完成したとき味わえるものとは 【森博嗣】連載「静かに生きて考える」第15回
森博嗣「静かに生きて考える」連載第15回
新型コロナのパンデミック、グローバリズムの崩壊、ロシアのウクライナ侵攻、安倍元総理の暗殺・・・何が起きても不思議ではない時代。だからこそ自分の足元を見つめなおしてみよう。よく観察してみよう。静かに考えてみよう。森先生の日常は、私たちをはっとさせる思考の世界へと導いてくれます。連載第15回。
第15回 完成したとき味わえるものとは
【作ったものが「完成」するのはいつ?】
作家になって、自分の本が世間に出回るようになった。普通の人にはあまりない体験かもしれない。もっとも、最近の電子社会では、個人が発する情報が大勢の目に触れるわけだから、もう特別な体験とはいえなくなっているだろう。
新刊本が完成すると、編集者がわざわざ見本を持って訪ねてきた。担当編集者だけではなく、編集長や、ときには部長という人が会いにきて会食になったりする。この界隈の習慣なのだな、と思ってつき合っていたのだが、いつしか「面倒だから郵送して」とお願いするようになった。何冊も本を出したから新鮮味がない、という理由からではない。
僕にとって、作品が完成するのは、いうまでもなく書き上げた時点だ。このとき、ちょっとした満足感がたしかにある。ただ、小説というのは1冊の本になる長編であっても、せいぜい20〜30時間で仕上がる仕事量なので、大した感慨はない。シリーズを書き上げたときには、もう少し「やっと終わった」という気持ちになれるけれど、それでも、コーヒーを淹れて溜息をつく程度のことだ。
これに比べると、工作は長時間を要する。機関車や飛行機を1機作ると最低でも100時間はかかる。プラモデルだって、それくらいかかる。完全自作(スクラッチビルド)の機関車になると、1000時間は短い方で、その何倍も時間をかけ、数年を要するプロジェクトになるだろう。完成したときには、それ相応の達成感に浸ることができ、しばらくなにも作りたくない、という気持ちと、さて次はなにに挑戦しようか、という気持ちが入り混じる。完成とはそういうものだし、ものを作る体験は、人生を構築することのサブセットだと考えている。

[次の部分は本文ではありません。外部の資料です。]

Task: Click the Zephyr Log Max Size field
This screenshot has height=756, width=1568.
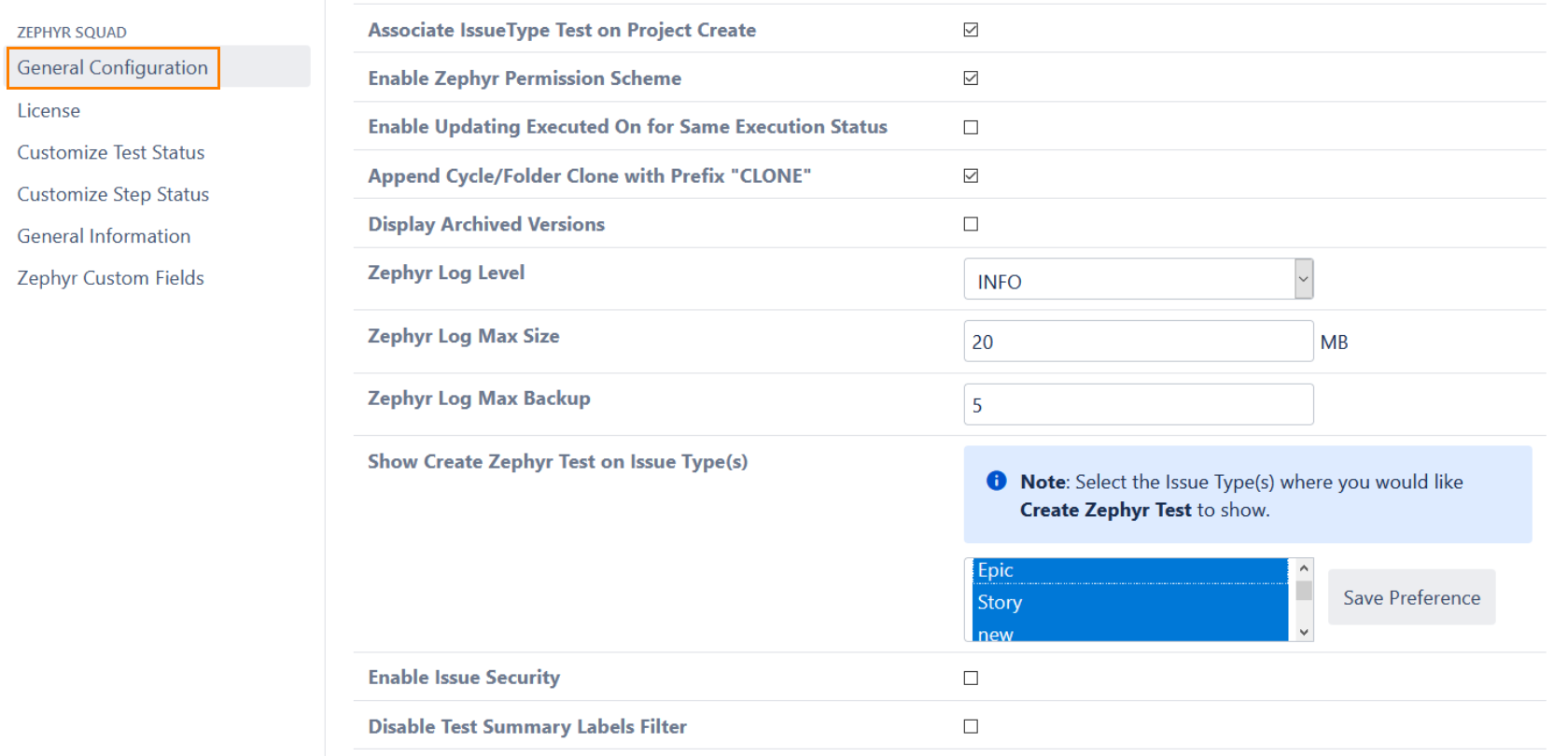Action: [x=1138, y=342]
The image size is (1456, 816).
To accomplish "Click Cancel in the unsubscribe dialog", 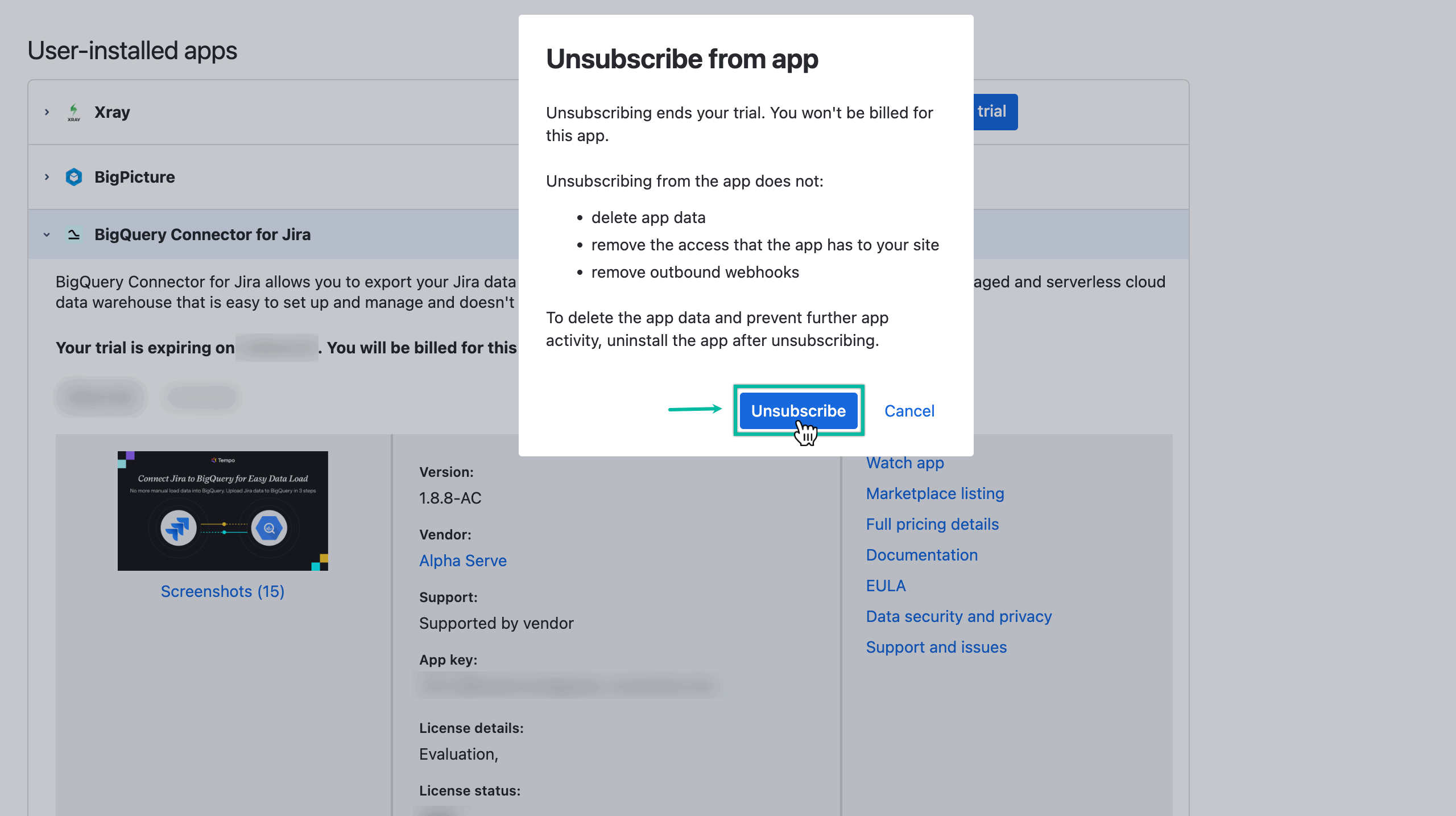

ただ、自分が作ったものを人に見せ、反応を得ないと満足が味わえないという人もいる。たとえば、コンテストに作品を出展したりするような場合、他者からの評価の多少で嬉しさや悔しさを味わう。そういった外部評価を得ることが「完成」だと考える人もいる。
【考え抜けば、作らなくても完成?】
小説でいえば、本を出して、その本が売れることが確認されて初めて、本当の「完成」だという考え方もある。僕には、そういう他者評価はどうでも良い。ビジネスとしては重要だけれど、自分の満足とは無縁だと考えている。だから、作品が本になっても、またそれがベストセラになっても、「完成」を感じることはない。
工作品については、そもそもコンテストや展示会に出展しようとも思わない。人のために作っている、という気持ちになりたくないからだ。小説はビジネスだからしかたがないが、工作は自分の満足のためにしている。この点で、妥協をするつもりはない。
機関車の工作で世界的に有名な平岡幸三氏は、何年もかけて設計図を描かれる。初期には、その設計図に従って工作もされていた。しかし、あるときから、図面を描くだけになったという。実際に作る必要がないくらい図面の精度が高くなったからだ。世界中のマニアが、彼の図面のとおりに機関車を製作している。図面は手書きのものだが、どんなCGよりもはるかに美しい(3D図面も多い)。
平岡氏の工作は、図面を描き上げたところで完成する。実際に材料を加工しなくても、ものを作ることができる。明らかに、これはバーチャルの精神といえる。
頭で考えて、こうして、こうすれば実現できる、と考え抜いたとき、すでに完成しているのだ。普通は、その考えが隅々まで及ばないから、実際に作ってみないとわからないことが多々ある。しかし、熟練してくるほど、あるいは、緻密に思考するほど、こうした勘違いは排除され、考えただけで完成の域に達することができる。人間の頭脳とは、それくらいの能力を持っているのだ。